On Monday, Credit Suisse’s banking operations appeared to be continuing as usual at its main offices in Asia.
Monetary authorities in Singapore and Hong Kong, where Credit Suisse hosts major regional offices, said separately that the Swiss bank’s operations continued without interruption.
And Credit Suisse urged its staff to get to work, according to a memo to staff seen by Reuters.
In a separate memo, the bank said that, as part of the acquisition, should job cuts prove necessary, it would be communicated to staff as per guidelines.

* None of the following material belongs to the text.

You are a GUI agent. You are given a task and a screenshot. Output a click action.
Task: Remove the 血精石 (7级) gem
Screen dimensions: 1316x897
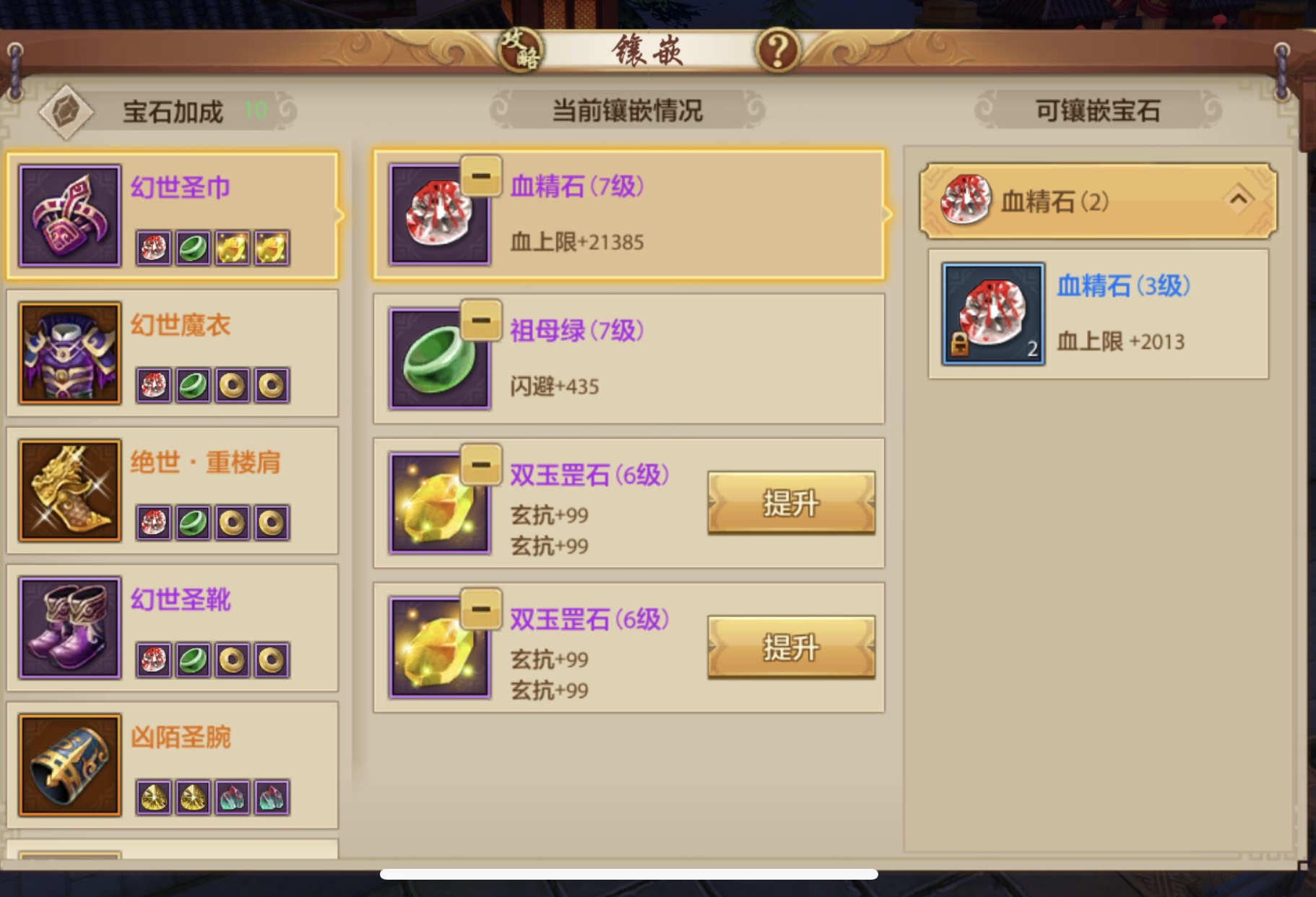(x=481, y=176)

The bank will also pay bonuses as previously communicated and on schedule, the memo added.
However, Credit Suisse staff who arrived for work in Hong Kong and Singapore on Monday morning were concerned about budget cuts and customer retention.

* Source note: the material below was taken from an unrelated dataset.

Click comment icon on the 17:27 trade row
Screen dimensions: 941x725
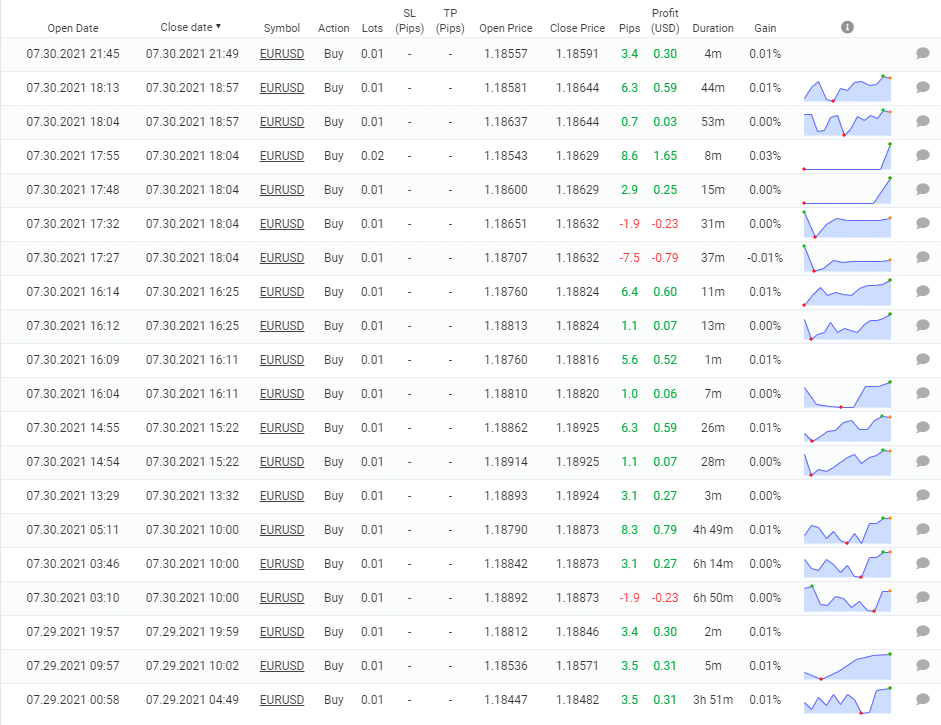pos(923,258)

Problems remain in the US banking sector, where banking stocks remained depressed despite a move by several major banks to deposit $30 billion into First Republic Bank, an institution rocked by the bankruptcy of Silicon Valley and Signature Bank.
On Sunday, First Republic saw its credit ratings downgraded deeper to junk status by S&P Global, which said deposit infusions may not solve liquidity problems.

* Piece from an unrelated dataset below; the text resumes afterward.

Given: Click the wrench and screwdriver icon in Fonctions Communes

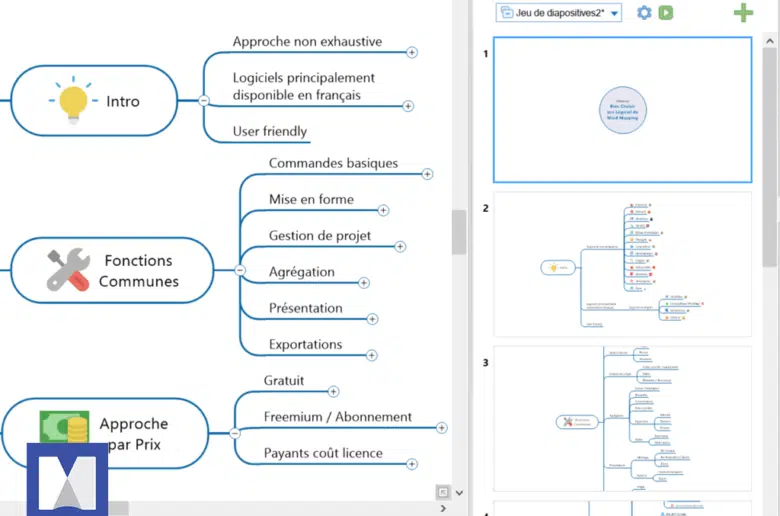Looking at the screenshot, I should 68,271.
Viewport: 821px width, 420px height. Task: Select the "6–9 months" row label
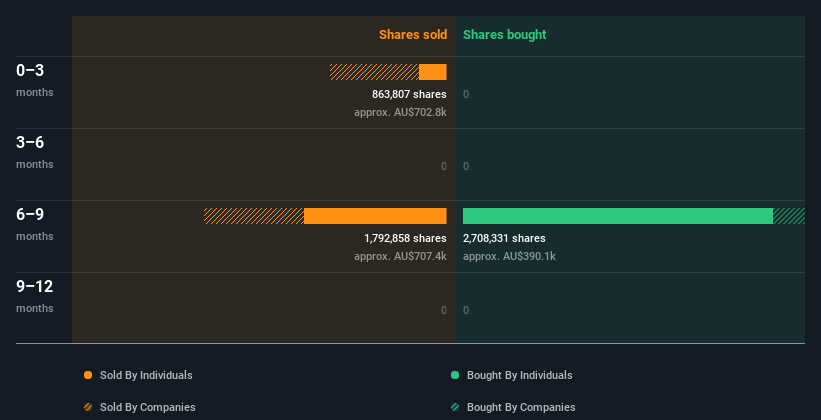(35, 223)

There are also concerns about what happens next at Credit Suisse and what that means for investors, customers and employees.
In the memo to employees, Credit Suisse said once the acquisition is complete, wealth management clients may consider moving some assets to another bank if concentration is an issue.
The deal will also make UBS’s only global bank in Switzerland and the Swiss economy more dependent on a single lender.
“The debacle with Credit Suisse will have serious consequences for other Swiss financial institutions. A nationwide reputation for prudent financial management, good regulatory oversight and, quite frankly, being a bit stodgy and boring about investments has been wiped out,” said Octavio Marenzi, CEO of Opimas, in Vienna.
UBS chairman Kelleher told a media conference that it will wind down Credit Suisse’s investment bank, which has thousands of employees worldwide. UBS expects annual cost savings of about $7 billion by 2027.
The Swiss central bank said Sunday’s deal includes 100 billion Swiss francs ($108 billion) in liquidity support for UBS and Credit Suisse.
Credit Suisse shares lost a quarter of their value last week. The bank was forced to tap $54 billion in central bank funding as it attempted to recover from scandals that undermined confidence.